Nationalism and transnationalism: the national conflict in Ireland and European Union integration

Goodman, James (1995). Nationalism and transnationalism: the national conflict in Ireland and European Union integration. PhD thesis The Open University.

DOI: https://doi.org/10.21954/ou.ro.0000e0c9

Abstract

This study poses the question of why national conflicts persist in the context of increasing transnational integration. From the early 1970's and especially since the end of the 'Cold War', nationalism has gained increased global significance. At the same time, seemingly hand-in-hand with the upsurge in nationalism, there has been an acceleration in transnational integration.

This apparent paradox is explored in several ways: first by developing a theoretical framework for linking nationalism and transnationalism, second by analysing a particular case of national conflict in its transnationalised setting, and third by investigating the interpretation and re-interpretation of 'national' interests by key political actors.

The case chosen is the national conflict in Ireland in the context of transnational integration in the European Union. In Ireland the two global tendencies - of national division and transnational integration - are focussed to a high degree of intensity. The transnational integrative process is at its most advanced in the European Community which, in 1993, became the 'European Union', one of the most ambitious examples of inter-state and trans-state regional integration to date. The national conflict in Ireland meanwhile, is more deeply entrenched than in any other Western European state and was, until the IRA ceasefire on 31 August 1994, the most highly militarised conflict in Western Europe.

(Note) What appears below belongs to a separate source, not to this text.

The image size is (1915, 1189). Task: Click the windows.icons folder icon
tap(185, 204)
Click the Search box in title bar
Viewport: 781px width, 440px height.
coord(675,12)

This study suggests that the relationships between transnational integration and national conflict are becoming a defining factor in Ireland's political development and that such relationships also pattern developments in the wider EU. Indeed, to the extent that the process of EU integration is seen as an antidote to nationalism in Western Europe, the impact of the EU in Ireland's national conflict could be interpreted as a test case of EU integration.